A: I’m about to step into two projects with NYU’s graduate acting program. Mark Wing-Davey has been an advocate of mine over there (we met when he directed a reading of my play for the Public’s Emerging Writers Group). The first is a piece I’ll write for the third-year acting students, using the Joint Stock method. I know very little of their actual process, so it’s cool to hear about it from Mark, who created Mad Forest with Caryl Churchill this way. The second project is based on the lives of Russian journalist Anna Politkovskaya and Chechan human rights worker Natalia Estimorova. A small group of actresses have been generating material, and now Jim Calder, who is directing, has brought in me and Carson Kreitzer. The material is fascinating, but the stories, grim. The Middle East, where I’ve been creatively the last few years, feels like a fucking carnival in comparison.
Q: Tell me, if you will, a story from your childhood that explains who you are as a writer or as a person.
A: I wish I could answer something different here, because this has been played out for me—but I’d have to say the Patricia Hearst saga, as it unfolded. It had everything—a kidnapping, a bank robbery, and most importantly, a very public change of identity: the transformation of a young woman from heiress to kidnap victim to urban guerrilla. The moment the “Tania” audiotapes emerged, with Patty telling her parents they were corporate pigs, my seven-year-old jaw dropped.
Q: If you could change one thing about theater, what would it be?
A: I’d up the pay scale for everyone. A friend, a really fine actor who works a ton in TV, just finished telling me he had to turn down a play—at a prestigious venue in New York!—because he has kids to support, and can’t afford to do it for the pre-tax nine-hundred bucks a week. It doesn’t make sense to me that the freelance publishing gigs I do pay more than a full-time acting gig.
Q: Who are or were your theatrical heroes?

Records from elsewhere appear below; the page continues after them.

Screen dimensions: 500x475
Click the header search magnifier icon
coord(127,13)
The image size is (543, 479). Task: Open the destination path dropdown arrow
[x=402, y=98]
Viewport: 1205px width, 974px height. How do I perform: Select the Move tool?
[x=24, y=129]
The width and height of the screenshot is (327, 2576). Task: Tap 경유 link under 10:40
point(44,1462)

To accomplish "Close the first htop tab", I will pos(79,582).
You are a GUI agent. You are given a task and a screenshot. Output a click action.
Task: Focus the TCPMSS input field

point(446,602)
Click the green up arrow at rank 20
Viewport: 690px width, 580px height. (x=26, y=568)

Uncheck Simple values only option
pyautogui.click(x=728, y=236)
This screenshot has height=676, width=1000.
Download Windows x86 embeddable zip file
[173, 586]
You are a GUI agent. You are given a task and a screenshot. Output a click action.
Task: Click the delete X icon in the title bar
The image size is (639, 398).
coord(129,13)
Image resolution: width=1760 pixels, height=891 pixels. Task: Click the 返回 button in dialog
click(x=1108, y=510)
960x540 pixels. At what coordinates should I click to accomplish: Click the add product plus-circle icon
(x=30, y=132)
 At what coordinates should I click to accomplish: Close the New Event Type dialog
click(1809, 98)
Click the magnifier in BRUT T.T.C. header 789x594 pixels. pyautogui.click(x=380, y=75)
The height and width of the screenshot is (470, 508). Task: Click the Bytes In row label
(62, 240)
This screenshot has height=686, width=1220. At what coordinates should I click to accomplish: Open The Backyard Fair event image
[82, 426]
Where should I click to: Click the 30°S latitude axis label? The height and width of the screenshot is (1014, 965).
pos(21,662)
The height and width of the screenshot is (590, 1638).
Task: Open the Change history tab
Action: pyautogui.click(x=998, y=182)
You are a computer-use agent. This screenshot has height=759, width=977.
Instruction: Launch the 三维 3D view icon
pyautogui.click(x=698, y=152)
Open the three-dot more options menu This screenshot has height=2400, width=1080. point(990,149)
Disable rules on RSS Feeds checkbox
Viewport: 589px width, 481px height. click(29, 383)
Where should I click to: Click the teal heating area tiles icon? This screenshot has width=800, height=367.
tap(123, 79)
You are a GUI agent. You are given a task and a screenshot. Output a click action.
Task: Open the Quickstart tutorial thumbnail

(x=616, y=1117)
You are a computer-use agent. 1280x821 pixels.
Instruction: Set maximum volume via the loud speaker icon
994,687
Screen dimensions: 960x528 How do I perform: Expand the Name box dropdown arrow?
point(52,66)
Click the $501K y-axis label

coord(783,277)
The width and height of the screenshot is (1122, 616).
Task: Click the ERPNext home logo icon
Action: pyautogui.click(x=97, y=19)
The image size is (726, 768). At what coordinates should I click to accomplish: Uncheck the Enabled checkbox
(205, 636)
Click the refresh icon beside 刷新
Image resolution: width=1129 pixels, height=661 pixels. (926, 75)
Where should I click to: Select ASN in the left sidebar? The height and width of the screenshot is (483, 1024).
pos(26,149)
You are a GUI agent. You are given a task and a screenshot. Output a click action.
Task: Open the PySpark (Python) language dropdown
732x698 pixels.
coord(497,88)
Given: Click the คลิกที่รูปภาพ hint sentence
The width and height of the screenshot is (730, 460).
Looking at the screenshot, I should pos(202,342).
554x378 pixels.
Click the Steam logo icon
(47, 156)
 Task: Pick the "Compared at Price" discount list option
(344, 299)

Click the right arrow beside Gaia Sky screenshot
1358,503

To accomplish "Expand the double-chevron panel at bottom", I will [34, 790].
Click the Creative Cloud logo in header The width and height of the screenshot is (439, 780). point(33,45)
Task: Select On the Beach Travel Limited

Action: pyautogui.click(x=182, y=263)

A: I don’t want to overthink this, so in no particular order: Caryl Churchill, Ibsen, Thornton Wilder, Chita Rivera, the founders of Second City and the Groundlings; and many of the teachers I had.
Q: What kind of theater excites you?
A: All kinds. I like to be surprised. Moved. The last thing I went crazy for was Christopher Durang’s Why Torture Is Wrong, and the People Who Love Them, which the Public did a couple years ago. He made an exploration of extradition and torture funny! Sick, funny, and totally relevant.
Q: Plugs, please:
A: Noor Theatre is a company of three excellent women—Maha Chehlaoui, Lameece Issaq, and Nancy Vitale. Their mission is to feature writers of Middle East descent. They are doing great work. Support!